**ACTIVITIES:**
A - Answer these questions about the disability-benefits lawsuit passage:
(i) Within how many days is the department supposed to decide a person's eligibility for disability benefits?
(ii) How many days has the longest-waiting of the three residents waited for a decision?
(iii) Which organization is Ben Mortell an attorney with?
B - Print the disability-benefits lawsuit passage word for word, from "The department is" down to "applications, the suit said.".
C - Carry on the disability-benefits lawsuit passage, picking up after its final sentence.
[[ SOURCE DOCUMENT open ]]
The department is supposed to make decisions about a person’s eligibility for disabilities benefits within 90 days, the suit said. The three residents have waited, respectively, 273 days, 188 days and 170 days for a decision from DHHS on their initial applications, the suit said.

“The ultimate goal of this class-action lawsuit is to ensure that DHHS will make more timely decisions about benefits for disabled residents of our state so that much of the pain and difficulty they are currently experiencing is decreased,” Ben Mortell, an attorney with New Hampshire Legal Assistance who is representing the residents, said in a statement Thursday. “A timely decision will allow people to receive necessary medical treatment and enable them to meet their basic needs, so that they can continue to live their lives with dignity,” he said.
[[ SOURCE DOCUMENT closed ]]
[[ AVAILABLE DATA open ]]
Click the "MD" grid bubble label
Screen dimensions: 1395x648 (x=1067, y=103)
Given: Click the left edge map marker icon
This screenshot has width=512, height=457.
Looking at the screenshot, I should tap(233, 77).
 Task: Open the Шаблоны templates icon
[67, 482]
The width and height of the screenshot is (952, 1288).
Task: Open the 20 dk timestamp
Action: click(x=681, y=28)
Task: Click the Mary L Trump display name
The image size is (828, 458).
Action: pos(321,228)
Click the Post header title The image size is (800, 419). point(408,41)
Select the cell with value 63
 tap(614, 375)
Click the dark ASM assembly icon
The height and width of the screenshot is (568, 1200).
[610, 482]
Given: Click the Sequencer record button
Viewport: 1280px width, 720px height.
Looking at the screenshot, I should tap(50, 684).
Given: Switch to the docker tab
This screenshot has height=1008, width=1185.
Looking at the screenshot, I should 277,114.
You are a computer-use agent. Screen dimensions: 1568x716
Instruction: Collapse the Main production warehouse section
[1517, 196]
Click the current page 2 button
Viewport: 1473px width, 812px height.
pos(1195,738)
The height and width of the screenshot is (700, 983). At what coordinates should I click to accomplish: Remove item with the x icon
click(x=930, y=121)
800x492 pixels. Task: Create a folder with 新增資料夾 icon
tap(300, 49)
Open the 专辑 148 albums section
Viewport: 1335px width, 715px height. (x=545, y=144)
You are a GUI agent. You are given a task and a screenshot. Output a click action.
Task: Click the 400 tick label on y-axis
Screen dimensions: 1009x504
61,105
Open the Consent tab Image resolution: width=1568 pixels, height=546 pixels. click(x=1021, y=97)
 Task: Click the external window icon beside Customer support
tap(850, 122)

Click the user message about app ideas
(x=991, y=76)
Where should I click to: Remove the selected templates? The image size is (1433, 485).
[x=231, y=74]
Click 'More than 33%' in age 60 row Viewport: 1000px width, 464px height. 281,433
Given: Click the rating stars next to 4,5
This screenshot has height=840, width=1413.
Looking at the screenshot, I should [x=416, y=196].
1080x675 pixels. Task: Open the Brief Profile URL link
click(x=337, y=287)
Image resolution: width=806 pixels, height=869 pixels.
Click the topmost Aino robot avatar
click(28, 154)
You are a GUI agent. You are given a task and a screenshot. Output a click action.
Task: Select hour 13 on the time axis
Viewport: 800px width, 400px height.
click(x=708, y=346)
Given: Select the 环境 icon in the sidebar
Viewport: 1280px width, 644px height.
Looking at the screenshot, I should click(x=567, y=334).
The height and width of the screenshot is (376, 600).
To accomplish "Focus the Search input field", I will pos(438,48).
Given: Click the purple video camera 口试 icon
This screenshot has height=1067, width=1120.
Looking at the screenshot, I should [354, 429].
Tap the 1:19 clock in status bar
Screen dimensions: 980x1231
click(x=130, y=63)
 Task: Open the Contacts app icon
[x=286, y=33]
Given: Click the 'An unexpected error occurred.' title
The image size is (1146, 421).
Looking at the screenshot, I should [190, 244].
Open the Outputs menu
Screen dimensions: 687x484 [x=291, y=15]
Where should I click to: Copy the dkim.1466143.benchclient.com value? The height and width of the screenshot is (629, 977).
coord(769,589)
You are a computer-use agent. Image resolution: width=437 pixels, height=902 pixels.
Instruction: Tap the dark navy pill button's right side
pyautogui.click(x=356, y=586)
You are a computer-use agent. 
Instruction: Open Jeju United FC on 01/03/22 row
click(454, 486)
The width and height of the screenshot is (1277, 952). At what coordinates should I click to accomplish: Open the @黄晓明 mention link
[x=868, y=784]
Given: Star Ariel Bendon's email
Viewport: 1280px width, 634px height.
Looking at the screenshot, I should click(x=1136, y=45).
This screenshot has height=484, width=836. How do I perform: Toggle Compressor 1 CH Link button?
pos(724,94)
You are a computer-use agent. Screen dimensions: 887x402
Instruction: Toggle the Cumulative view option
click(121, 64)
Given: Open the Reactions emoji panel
[[ AVAILABLE DATA closed ]]
**ANSWERS BY ITEM NUMBER:**
A -
(i) 90 days
(ii) 273 days
(iii) New Hampshire Legal Assistance

B -
The department is supposed to make decisions about a person’s eligibility for disabilities benefits within 90 days, the suit said. The three residents have waited, respectively, 273 days, 188 days and 170 days for a decision from DHHS on their initial applications, the suit said.

C -
The department hasn’t received a copy of the lawsuit yet, so it hasn’t had the chance to review it and therefore can’t comment on it, said Mary Castelli, senior division director at DHHS. “We will be working closely and coordinating with the attorney general’s office and responding to it,” she said.

Castelli said “a very complex eligibility review process is involved” in determining aid for the totally and permanently disabled. “You do have to carefully review medical information in order to make appropriate decisions about whether a person is disabled under the guidelines of the program.”

The Disabilities Rights Center also is representing the plaintiffs.